Pada putaran sebelumnya, kedua negara lebih fokus menyamakan persepsi dan membahas draft teks di masing-masing working group (WG) dan berhasil menyepakati beberapa pasal. Pada putaran kali ini, pembahasan akan masuk pada isu yang paling substansial, yaitu, “Pembahasan permintaan dan penawaran pertama produk yang akan ditawarkan masing-masing negara,” ujar Iman.
Kedua negara juga telah melakukan pertemuan intersesi untuk membahas isu sanitari dan fitosanitari (SPS) dan technical barriers to trade (TBT). Isu-isu ini akan diselesaikan dalam perundingan selanjutnya pada Oktober 2017 di Chile.
Dibanding negara ASEAN lainnya, Indonesia kalah cepat dengan Vietnam, Malaysia dan Thailand. Mereka sudah terlebih dahulu menjalin kerjasama dan mendapatkan preferensi tarif melalui kesepakatan Free Trade Agreements (FTA) dengan negara Amerika Latin.
Kinerja perdagangan Indonesia - Chile sepanjang 2012-2016 mengalami penurunan sebesar 12,09%. Meskipun demikian, total perdagangan kedua negara meningkat sebesar 23,42%, dari USD 101,53 juta di tahun 2016 menjadi USD 125,30 juta di awal semester pertama 2017.

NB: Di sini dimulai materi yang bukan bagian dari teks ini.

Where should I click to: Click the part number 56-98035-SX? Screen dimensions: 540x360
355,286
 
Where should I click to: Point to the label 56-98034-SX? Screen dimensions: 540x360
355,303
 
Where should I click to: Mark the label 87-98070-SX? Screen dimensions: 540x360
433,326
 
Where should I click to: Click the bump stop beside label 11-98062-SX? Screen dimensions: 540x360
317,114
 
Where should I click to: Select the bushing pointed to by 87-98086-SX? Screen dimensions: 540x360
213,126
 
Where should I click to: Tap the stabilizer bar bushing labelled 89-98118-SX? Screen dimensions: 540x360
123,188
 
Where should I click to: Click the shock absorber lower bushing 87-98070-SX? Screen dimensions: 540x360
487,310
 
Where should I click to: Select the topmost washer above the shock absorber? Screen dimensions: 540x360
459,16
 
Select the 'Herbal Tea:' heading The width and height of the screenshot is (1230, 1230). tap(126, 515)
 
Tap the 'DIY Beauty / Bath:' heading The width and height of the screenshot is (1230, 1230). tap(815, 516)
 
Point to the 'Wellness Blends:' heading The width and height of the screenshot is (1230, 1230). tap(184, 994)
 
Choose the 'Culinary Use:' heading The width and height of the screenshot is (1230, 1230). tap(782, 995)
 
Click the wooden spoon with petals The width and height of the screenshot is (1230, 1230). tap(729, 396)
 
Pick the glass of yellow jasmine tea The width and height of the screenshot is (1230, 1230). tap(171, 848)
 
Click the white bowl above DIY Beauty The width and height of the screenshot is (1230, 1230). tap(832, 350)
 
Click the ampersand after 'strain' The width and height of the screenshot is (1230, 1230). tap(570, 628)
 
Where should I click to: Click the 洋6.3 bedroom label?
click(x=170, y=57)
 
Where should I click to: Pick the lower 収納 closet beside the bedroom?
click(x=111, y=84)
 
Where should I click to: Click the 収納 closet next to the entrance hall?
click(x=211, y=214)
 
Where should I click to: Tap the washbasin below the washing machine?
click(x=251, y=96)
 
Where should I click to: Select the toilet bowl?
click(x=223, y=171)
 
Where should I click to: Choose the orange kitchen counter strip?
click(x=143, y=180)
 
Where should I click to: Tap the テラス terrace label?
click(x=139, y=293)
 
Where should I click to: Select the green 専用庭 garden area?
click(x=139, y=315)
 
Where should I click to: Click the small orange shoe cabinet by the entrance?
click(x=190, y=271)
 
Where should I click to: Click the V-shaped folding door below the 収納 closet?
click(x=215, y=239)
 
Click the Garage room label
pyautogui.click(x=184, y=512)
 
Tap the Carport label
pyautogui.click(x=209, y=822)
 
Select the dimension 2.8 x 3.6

Komoditas ekspor unggulan Indonesia ke Chile adalah sepatu sandal dari bahan karet dan suku cadang kendaraan bermotor. Sedangkan komoditas impor Indonesia dari Chile adalah konsentrat bijih besi dan anggur.
Direktur Ekonomi Bilateral Chile Pablo Urria mengatakan Indonesia merupakan negara utama di kawasan Asia Tenggara. Dia berharap Indonesia juga akan menanamkan investasi di negaranya.
“Pengalaman kami, setelah membuka pasar baru, saat itu juga kami mengundang investasi masuk,” ujarnya.